All four animal-to-human (zoonotic) infections are increasing at an “exponential rate” in a general pattern of increasingly larger and more frequent ‘spillover’ epidemics, according to an analysis of 60 years of published historical epidemiological data. Open Access Journal BMJ Global Health.
Based on current trends, these 4 types of viral pathogens will collectively kill 12 times more people in 2050 than in 2020, the researchers warn.
Changes in climate and land use are predicted to drive the frequency of spillover events, which are facilitated by population density and connectivity, the researchers explain. Animal-to-human transmission has caused most modern epidemics.
But the implications for future global health are difficult to predict given the limited historical data on the annual frequency and intensity of zoonotic spillovers over time.
To achieve this, they developed their own extensive epidemiological database to look for trends in spillover events that could shed light on expected future patterns.
This database draws on a wide range of official sources. It covers epidemics reported by the World Health Organization in the form of Disease Outbreak News Reports (WHO DON); An outbreak caused by a viral pathogen that has killed 50 or more people; and significant historical outbreaks, such as the 1918 and 1957 flu pandemics.
Researchers have focused on filoviruses (Ebola virus, Marburg virus), SARS coronavirus 1, Nipah virus, and Machupo virus, which causes Bolivian hemorrhagic fever, because they may pose significant risks to public health and economic or political stability.
They looked at more than 3,150 outbreaks and epidemics between 1963 and 2019 to analyze trends over time in the number of outbreaks and associated deaths caused by these viral pathogens.
They identified a total of 75 spillover events in 24 countries during this period.
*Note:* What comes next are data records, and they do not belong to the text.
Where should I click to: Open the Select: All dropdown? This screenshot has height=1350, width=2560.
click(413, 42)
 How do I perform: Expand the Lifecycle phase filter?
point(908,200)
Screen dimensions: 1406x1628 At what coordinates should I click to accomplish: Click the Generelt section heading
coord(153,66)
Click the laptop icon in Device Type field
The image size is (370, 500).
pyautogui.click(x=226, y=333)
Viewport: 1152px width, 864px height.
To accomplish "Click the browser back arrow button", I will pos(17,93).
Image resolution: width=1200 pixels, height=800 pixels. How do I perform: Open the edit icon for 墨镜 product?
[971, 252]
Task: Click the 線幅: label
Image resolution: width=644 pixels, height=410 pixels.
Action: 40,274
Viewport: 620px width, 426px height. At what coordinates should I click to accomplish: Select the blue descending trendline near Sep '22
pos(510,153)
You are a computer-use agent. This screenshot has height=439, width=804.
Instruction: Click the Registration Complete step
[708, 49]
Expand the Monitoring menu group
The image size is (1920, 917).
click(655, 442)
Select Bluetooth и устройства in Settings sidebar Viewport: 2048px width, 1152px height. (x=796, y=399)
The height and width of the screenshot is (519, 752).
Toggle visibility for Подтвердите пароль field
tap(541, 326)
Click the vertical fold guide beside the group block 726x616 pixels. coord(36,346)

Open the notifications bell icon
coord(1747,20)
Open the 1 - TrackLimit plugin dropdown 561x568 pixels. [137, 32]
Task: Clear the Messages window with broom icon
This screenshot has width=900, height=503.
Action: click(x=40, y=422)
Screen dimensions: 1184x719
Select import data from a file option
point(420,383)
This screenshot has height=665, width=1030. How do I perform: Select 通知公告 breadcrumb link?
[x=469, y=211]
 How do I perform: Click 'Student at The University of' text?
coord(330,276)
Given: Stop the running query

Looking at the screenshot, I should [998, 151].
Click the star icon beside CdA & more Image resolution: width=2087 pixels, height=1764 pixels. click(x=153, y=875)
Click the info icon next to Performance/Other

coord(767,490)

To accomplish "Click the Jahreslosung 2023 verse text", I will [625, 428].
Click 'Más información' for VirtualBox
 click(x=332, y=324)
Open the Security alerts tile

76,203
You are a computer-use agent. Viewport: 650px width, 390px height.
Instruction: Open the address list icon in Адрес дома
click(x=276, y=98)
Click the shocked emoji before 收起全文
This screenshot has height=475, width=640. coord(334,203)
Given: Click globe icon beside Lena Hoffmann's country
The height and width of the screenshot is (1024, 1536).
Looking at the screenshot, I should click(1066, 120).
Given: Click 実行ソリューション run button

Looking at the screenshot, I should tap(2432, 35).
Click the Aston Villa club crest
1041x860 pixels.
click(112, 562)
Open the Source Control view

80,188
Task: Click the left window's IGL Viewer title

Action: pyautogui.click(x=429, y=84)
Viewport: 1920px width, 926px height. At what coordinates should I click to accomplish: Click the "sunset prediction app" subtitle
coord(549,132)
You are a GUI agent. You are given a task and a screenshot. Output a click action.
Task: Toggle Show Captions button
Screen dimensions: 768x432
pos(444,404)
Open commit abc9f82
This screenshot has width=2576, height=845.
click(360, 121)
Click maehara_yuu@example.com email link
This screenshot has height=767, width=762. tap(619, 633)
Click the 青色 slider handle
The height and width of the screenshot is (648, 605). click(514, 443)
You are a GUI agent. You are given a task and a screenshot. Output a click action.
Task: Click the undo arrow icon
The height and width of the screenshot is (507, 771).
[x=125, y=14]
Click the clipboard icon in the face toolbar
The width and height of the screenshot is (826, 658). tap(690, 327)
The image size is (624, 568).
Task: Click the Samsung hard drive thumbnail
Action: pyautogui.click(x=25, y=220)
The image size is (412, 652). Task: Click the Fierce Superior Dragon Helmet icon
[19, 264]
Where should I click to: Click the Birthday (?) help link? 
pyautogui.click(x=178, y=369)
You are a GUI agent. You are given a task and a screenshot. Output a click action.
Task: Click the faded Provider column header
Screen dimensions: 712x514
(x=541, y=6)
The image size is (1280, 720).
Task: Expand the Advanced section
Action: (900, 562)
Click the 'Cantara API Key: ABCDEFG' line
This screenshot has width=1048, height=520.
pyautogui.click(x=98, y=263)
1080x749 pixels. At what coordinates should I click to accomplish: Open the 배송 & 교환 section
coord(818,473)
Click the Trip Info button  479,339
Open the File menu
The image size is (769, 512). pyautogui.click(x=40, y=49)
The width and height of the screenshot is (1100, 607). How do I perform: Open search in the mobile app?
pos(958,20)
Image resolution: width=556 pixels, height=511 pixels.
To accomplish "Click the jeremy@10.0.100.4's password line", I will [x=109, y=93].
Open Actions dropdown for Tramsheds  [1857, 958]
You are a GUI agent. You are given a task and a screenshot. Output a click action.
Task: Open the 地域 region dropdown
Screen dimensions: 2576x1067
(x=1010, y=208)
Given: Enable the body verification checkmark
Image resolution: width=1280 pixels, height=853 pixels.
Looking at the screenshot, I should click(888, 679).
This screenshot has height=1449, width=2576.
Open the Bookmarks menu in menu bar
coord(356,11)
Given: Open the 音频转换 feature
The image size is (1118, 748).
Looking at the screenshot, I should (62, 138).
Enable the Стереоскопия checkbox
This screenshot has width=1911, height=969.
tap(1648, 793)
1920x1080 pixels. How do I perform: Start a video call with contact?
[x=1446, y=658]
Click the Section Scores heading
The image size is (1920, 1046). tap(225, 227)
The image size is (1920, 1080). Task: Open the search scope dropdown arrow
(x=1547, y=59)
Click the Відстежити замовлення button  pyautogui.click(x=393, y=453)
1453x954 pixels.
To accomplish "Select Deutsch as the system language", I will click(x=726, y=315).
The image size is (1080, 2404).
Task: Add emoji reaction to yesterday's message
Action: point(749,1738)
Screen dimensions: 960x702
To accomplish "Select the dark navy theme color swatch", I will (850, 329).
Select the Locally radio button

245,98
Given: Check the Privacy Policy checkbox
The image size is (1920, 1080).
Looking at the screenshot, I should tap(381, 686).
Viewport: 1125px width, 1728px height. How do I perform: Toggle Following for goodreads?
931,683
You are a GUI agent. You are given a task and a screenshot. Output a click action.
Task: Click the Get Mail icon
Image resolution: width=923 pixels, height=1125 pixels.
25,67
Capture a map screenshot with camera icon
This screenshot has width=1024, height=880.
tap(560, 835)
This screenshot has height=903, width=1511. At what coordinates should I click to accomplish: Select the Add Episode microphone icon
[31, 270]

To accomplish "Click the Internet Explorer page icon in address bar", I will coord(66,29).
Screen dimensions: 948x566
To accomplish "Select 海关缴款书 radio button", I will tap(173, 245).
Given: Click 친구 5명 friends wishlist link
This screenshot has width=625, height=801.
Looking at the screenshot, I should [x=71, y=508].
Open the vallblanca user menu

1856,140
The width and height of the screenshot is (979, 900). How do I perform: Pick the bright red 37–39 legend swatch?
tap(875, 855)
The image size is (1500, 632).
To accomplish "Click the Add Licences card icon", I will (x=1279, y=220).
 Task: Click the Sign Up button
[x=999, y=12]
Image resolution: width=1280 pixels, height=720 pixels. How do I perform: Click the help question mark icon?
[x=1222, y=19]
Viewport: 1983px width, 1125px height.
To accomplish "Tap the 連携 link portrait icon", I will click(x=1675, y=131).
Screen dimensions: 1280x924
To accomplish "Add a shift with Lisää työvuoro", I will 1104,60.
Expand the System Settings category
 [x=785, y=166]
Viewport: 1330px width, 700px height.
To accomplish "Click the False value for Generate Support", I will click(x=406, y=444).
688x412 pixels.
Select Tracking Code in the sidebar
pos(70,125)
This resulted in a total of 17,232 deaths, of which 15,771 in 40 outbreaks – mostly in Africa – were caused by filovirus.
Their analysis, which excluded the COVID-19 pandemic, showed that each year between 1963 and 2019, the number of spillover cases and reported deaths attributable to these four groups of viruses increased by about 5% and 9%, respectively.
“If this annual growth rate continues, we would expect the analyzed pathogens to cause four times the number of spillover events and 12 times more deaths in 2050 than in 2020,” they estimate.
These figures are likely to be an underestimate, they suggest, due to the strict inclusion criteria for pathogens in the analysis, which effectively negated the effect of advances in surveillance and detection during the study period; and excluding the ongoing COVID-19 pandemic.
“Our evaluation of the historical evidence suggests that recent series of epidemics driven by zoonotic spillovers are not aberrations or random clusters, but follow a multi-decade trend in which spillover-driven epidemics have become larger and more frequent,” they wrote..
“The final package of actions to support global prevention, preparedness and resilience is not yet clear. But what is clear from historical trends is that urgent action is needed to address a large and growing risk to global health,” they .
Meadows, AJ, etc. (2023). Historical trends demonstrate a pattern of increasingly frequent and severe spillover events of high-consequence zoonotic viruses. BMJ Global Health. doi.org/10.1136/bmjgh-2023-012026.